Ein erstes Jubiläum können in der nächsten Spielzeit die TUP-Festtage Kunst⁵ feiern: Bereits zum fünften Mal laden die fünf Sparten der Theater und Philharmonie Essen – das Aalto-Musiktheater, die Essener Philharmoniker, das Aalto Ballett Essen, die Philharmonie Essen und das Schauspiel Essen – ein, um eine Woche lang Höhepunkte ihrer jeweiligen Programme zu präsentieren. „Unendliche Geschichten“ lautet vom 27. Februar bis 8. März 2020 das Motto. Im Mittelpunkt stehen monumentale Dramen und zwischenmenschliche Tragödien, internationale Beziehungen, Erzählungen und Konflikte, biblische Stoffe und große Romane. Das Schauspiel Essen beteiligt sich an diesem ungewöhnlichen Festival mit den Premieren „Kleiner Mann – was nun?“ (28. Februar) und „INF2erno“ (29. Februar).

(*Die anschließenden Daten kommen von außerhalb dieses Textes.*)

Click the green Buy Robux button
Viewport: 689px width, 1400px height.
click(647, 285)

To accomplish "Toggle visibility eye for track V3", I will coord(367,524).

Los geht die neue Saison am 8. September 2019 mit den Theater-Häppchen in der Casa. Und eine knappe Woche später, am Samstag, dem 14. September laden ab 14 Uhr alle fünf Sparten der TUP zum gemeinsamen Theaterfest im und rund ums Grillo-Theater ein.

Das Jahresheft 2019/2020 des Schauspiel Essen ist ab sofort im TicketCenter und in den Spielstätten der TUP erhältlich oder unter www.schauspiel-essen.de abrufbar.